Hello ComponentSpace,
There exists the potential that I may have to setup an IDP and multiple SPs underneath one IIS Website. I envision it looking something like this:
www.MyWebSite.com
www.MyWebSite.com/IdentityProvider
www.MyWebSite.com/ServiceProvider1
www.MyWebSite.com/ServiceProvider2
I beileve that I would have to make the IDP and SPs IIS applications underneath the root website. Do you know if SSO will still work with this setup?
Yes, that should be fine. We do something similar in some of our test environments.
Hello ComponentSpace,
Here’s what I’ve got set up on my dev environment.
IdentityProvider
Url: http://MyWebsite.com
SingleSignOnServiceUrl: http://MyWebsite.com/SAML/SSOService
SingleLogoutServiceUrl: http://MyWebsite.com/SAML/SLOService
ServiceProvider - Set up as an IIS Application underneath http://MyWebsite.com
Url: http://MyWebsite.com/ServiceProviderTest
AssertionConsumerServiceUrl: http://MyWebsite.com/ServiceProviderTest/SAML/AssertionConsumerService
SingleLogoutServiceUrl: http://MyWebsite.com/ServiceProviderTest/SAML/SLOService
The ServiceProviderTest IIS App is setup to use Forms Authentication.

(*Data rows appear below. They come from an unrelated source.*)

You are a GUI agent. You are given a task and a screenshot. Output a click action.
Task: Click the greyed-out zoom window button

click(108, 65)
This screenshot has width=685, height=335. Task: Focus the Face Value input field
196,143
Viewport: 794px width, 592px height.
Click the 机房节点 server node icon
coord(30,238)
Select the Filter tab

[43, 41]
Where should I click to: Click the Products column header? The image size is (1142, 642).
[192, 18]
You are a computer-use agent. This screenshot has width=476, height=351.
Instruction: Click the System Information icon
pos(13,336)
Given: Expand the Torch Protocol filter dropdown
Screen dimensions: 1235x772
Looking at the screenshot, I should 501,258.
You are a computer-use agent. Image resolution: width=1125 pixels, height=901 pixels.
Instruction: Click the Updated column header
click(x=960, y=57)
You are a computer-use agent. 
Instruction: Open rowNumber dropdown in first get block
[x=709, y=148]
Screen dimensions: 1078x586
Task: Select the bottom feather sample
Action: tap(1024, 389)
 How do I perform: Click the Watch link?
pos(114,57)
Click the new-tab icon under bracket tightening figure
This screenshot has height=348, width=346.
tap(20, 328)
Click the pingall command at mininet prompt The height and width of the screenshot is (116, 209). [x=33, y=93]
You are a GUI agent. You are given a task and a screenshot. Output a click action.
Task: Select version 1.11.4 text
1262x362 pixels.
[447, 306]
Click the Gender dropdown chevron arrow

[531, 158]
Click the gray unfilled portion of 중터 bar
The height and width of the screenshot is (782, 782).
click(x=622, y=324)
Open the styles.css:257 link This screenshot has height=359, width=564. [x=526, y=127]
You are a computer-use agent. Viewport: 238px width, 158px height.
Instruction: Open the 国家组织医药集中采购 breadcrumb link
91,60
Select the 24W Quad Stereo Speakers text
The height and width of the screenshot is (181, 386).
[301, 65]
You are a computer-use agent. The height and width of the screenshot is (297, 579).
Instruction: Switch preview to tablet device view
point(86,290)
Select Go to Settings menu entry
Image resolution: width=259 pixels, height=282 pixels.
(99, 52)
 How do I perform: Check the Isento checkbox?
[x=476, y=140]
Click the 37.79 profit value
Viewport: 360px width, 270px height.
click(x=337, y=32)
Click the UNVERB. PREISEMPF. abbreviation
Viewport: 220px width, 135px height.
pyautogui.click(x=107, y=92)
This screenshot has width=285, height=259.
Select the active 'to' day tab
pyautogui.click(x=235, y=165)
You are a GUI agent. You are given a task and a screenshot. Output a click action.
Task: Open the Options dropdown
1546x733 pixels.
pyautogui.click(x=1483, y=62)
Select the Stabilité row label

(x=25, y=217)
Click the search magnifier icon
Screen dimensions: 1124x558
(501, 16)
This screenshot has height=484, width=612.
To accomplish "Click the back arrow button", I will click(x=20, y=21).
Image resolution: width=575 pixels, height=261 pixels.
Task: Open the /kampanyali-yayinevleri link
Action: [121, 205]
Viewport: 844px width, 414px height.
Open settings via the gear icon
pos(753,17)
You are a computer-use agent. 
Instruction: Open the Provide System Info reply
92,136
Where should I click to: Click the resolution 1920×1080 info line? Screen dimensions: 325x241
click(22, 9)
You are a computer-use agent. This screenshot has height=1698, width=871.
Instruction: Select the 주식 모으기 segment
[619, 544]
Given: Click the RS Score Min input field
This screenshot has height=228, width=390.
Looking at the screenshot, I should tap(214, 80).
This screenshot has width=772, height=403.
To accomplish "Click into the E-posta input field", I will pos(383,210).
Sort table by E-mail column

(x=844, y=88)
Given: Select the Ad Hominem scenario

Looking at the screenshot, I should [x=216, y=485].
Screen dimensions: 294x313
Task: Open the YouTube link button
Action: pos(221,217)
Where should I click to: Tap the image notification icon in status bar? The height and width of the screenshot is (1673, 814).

However, when I navigate to http://MyWebsite.com/ServiceProviderTest, I receive the following error:
401- Unauthorized: Access is denied due to invalid credentials. You do not have permission to view this directory or page using the credentials that you supplied.
Is there anything further that I need to set up?
Could you please provide further details on how to set up an IIS application so that it can successfully access the IdP at the root of the website?
Can you browse to the identity provider and perform SSO to the service provider?
Is your service provider application configured to only permit authorized users access and for forms authentication?
You’ll see that the ExampleServiceProvider is configured for forms authentication and will redirect back to the login page if required.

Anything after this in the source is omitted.